For the past eight years, she’s been washing her hands pretty much every time she passes a sink. When she’s near a bottle of antibacterial gel, she uses it. She makes a point of avoiding people with contagious illnesses, even though it can be uncomfortable to ask to work from home or miss a date with friends. And she makes sure she gets plenty of sleep, not always easy at age 25.

Amelse was diagnosed in 2012 with lupus, an autoimmune disease that makes her vulnerable to infections. She’s since developed pulmonary arterial hypertension, a condition that requires intravenous therapy via a central line to her heart. Both illnesses place her at heightened risk for viral and bacterial illnesses. So, she has adapted as a matter of survival, taking to heart long-standing axioms on what constitutes good hygiene.

As the highly contagious new coronavirus continues its spread through the U.S., the general public could learn a thing or two from Amelse and the millions of other Americans with weakened immune systems who already live by rules of infection control. Whether it’s people who had recent organ transplants, people undergoing chemotherapy or people with chronic diseases, America has a broad community of immunosuppressed residents who long ago adopted the lifestyle changes public officials now tout as a means of avoiding contagion: Wash your hands, and wash them often. Don’t touch your face. Avoid that handshake. Keep your distance from people who cough and sneeze.

Amelse doesn’t follow the advice perfectly — of course she touches her face sometimes. “You do these things unknowingly, so forcing yourself to break these habits can be challenging,” she said. But the incentive to keep getting better is there. “If you get a cold and you give me that same cold, you might get it for a week. I’ll get it for a month.”

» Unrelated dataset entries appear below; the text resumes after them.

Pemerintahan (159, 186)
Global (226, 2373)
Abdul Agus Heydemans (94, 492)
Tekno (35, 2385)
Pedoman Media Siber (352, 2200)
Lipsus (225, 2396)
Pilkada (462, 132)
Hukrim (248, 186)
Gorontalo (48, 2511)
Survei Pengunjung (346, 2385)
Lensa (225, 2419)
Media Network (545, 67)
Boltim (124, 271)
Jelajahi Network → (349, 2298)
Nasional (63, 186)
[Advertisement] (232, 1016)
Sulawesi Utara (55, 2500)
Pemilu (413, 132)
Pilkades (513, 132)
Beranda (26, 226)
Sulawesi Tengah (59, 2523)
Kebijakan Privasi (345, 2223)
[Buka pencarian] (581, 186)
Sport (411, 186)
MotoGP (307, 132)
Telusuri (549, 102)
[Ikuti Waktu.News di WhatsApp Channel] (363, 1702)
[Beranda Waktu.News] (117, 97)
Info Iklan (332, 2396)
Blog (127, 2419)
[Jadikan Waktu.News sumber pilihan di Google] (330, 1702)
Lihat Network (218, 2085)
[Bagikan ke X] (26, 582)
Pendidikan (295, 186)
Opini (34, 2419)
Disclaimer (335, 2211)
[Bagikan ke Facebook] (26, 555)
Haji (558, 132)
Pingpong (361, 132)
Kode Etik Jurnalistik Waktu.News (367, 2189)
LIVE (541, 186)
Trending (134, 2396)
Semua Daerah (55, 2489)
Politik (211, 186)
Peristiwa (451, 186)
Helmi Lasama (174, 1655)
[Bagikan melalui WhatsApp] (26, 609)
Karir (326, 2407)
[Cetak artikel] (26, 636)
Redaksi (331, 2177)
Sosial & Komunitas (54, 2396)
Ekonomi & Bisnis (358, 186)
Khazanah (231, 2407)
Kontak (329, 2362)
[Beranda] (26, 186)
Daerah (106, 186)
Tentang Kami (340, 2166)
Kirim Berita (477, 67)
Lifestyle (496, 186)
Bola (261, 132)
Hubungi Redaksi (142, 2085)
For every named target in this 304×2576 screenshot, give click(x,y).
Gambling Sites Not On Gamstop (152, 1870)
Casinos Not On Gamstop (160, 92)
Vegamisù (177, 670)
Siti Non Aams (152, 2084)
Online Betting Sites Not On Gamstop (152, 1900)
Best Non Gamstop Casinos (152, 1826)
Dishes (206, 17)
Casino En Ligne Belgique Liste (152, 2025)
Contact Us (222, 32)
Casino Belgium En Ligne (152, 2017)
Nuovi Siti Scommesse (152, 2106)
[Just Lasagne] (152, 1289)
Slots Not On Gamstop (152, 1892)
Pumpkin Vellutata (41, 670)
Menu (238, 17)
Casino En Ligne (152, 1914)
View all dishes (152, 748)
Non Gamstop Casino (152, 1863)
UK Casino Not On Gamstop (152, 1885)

Even with her dedication, COVID-19 is proving a daunting prospect to face. And she has a stake in Americans adopting these habits because, while the disease is relatively minor for many people who get it, it can be life-threatening for people with preexisting conditions.

Amelse works at a health literacy startup in Minneapolis that helps patients with complicated diseases learn about their illness. She knows a lot about health and how to prevent infection. Still, the threat of COVID-19 is unnerving, for her and her doctors.

With a virus so new, official guidance on what people at heightened risk should do to steer clear of COVID-19 is limited. But the Centers for Disease Control and Prevention recently said the virus seems to hit hardest in people 60 and older with underlying health concerns. There is also concern for younger people with limited immune systems or complex diseases.

Health officials are asking those at risk to stockpile two-week supplies of essential groceries and medicines in case they need to shelter at home; to avoid crowds and heavily trafficked areas; to defer nonessential travel; and to track what’s going on in their community, so they know how strictly to follow this advice.

Infection control always follows a similar set of principles, said Dr. Jay Fishman, director of the Transplant Infectious Disease and Compromised Host Program at Massachusetts General Hospital and a professor at Harvard Medical School. The most important things for people to do right now are the things he always recommends to his organ transplant and cancer patients. Again, think hand-washing and avoiding spaces where sick people congregate.

Still, the recommendations aren’t one-size-fits-all. Some people are born with stronger immune systems, and immune deficits exist on a spectrum, said Fishman. How strict people need to be to prevent illness can vary depending on how susceptible they are.

Recommendations also need to take into account what people can and will do, he said. Children, for example, are among the greatest germ vectors of all time, but Fishman doesn’t ask his patients with grandchildren to stay away from their young family members. “We did the transplant so you can see your grandchildren,” he might tell them.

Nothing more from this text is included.